• _YOUR TASK_
In the records below, find the line that holds "Click the trash icon in the Project panel". Restate it and every later line exactly, stopping at the end and skipping pictures.

• _EXTRACTED ENTRIES_
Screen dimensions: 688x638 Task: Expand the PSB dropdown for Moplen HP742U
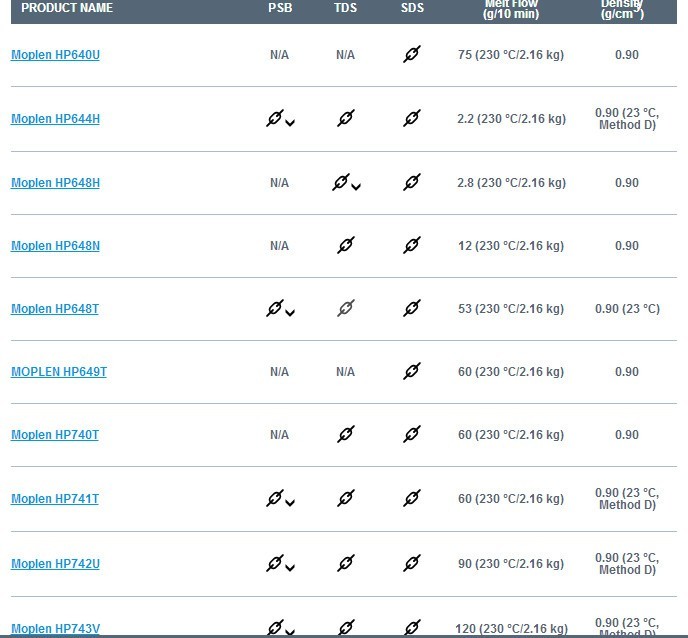[290, 568]
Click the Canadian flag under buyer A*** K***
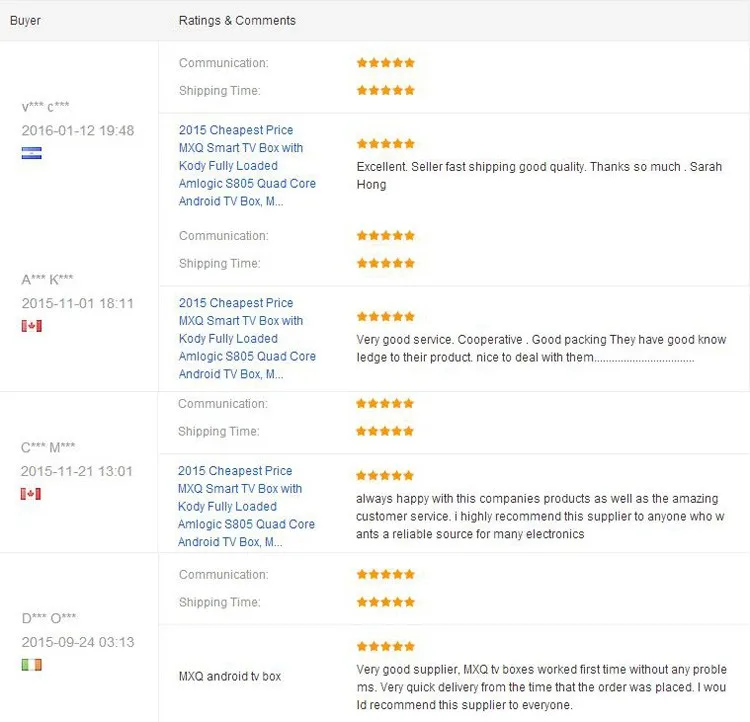Image resolution: width=750 pixels, height=722 pixels. (x=31, y=326)
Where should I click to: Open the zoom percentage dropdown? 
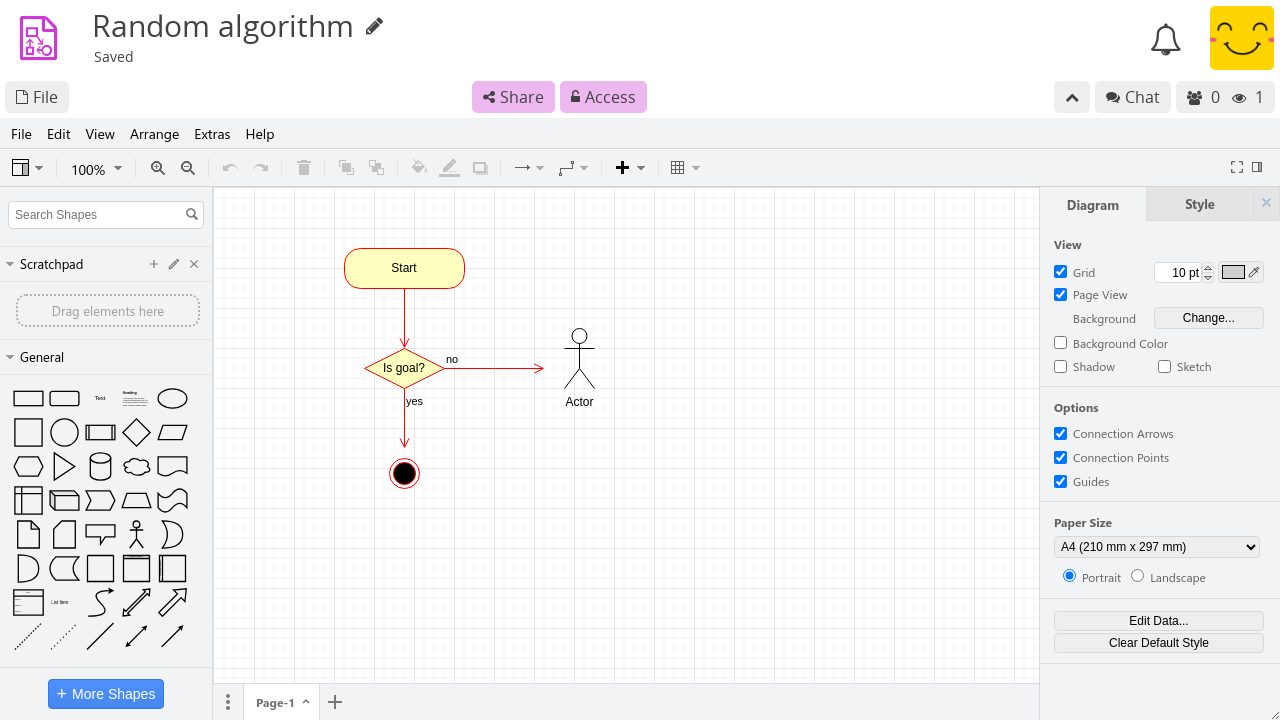pos(95,169)
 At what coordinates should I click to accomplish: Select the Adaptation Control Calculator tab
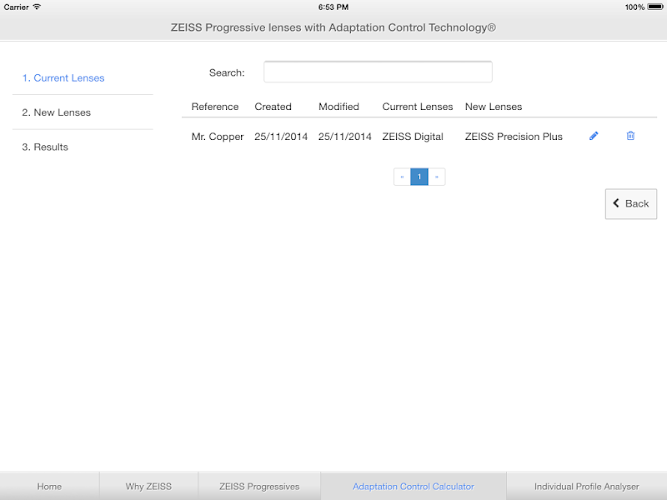(413, 486)

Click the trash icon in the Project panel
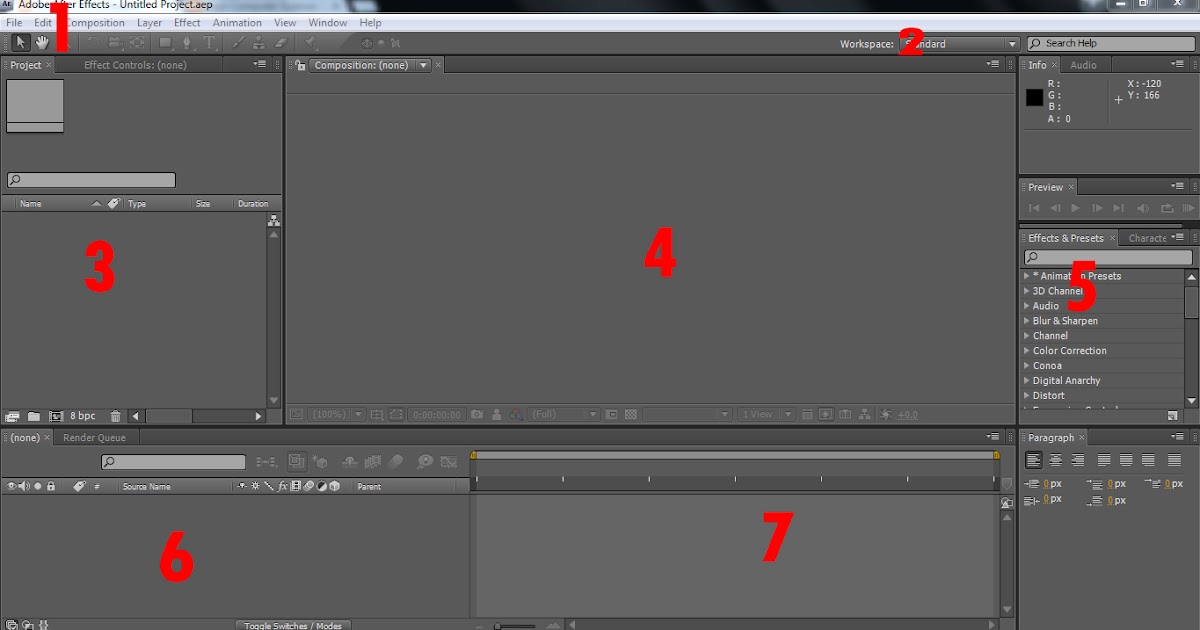tap(115, 415)
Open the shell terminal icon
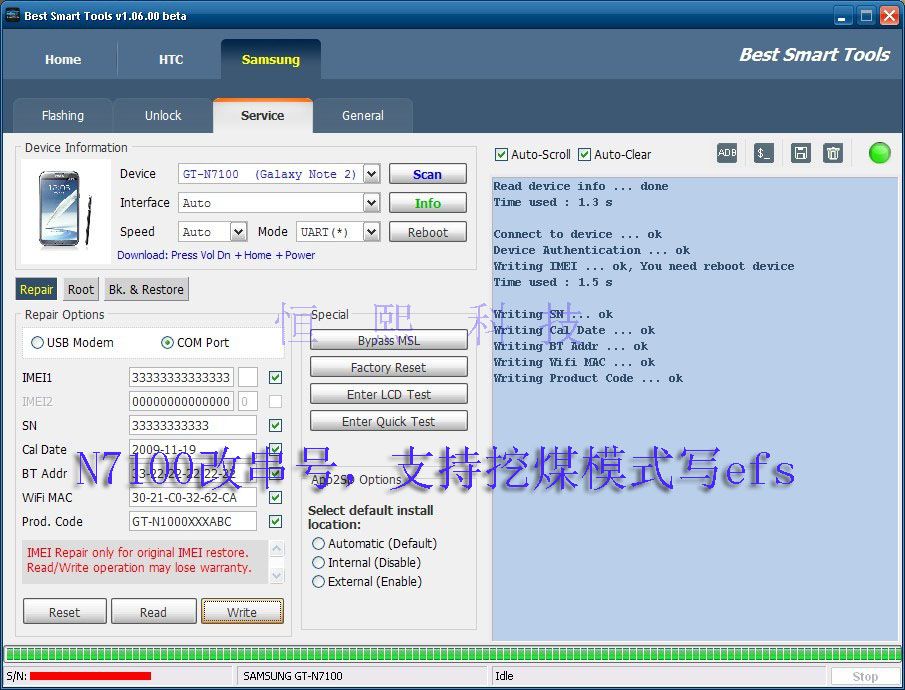 coord(764,153)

• _WRITTEN SOLUTION_
Click the trash icon in the Project panel
tap(115, 415)
Open the shell terminal icon
 coord(764,153)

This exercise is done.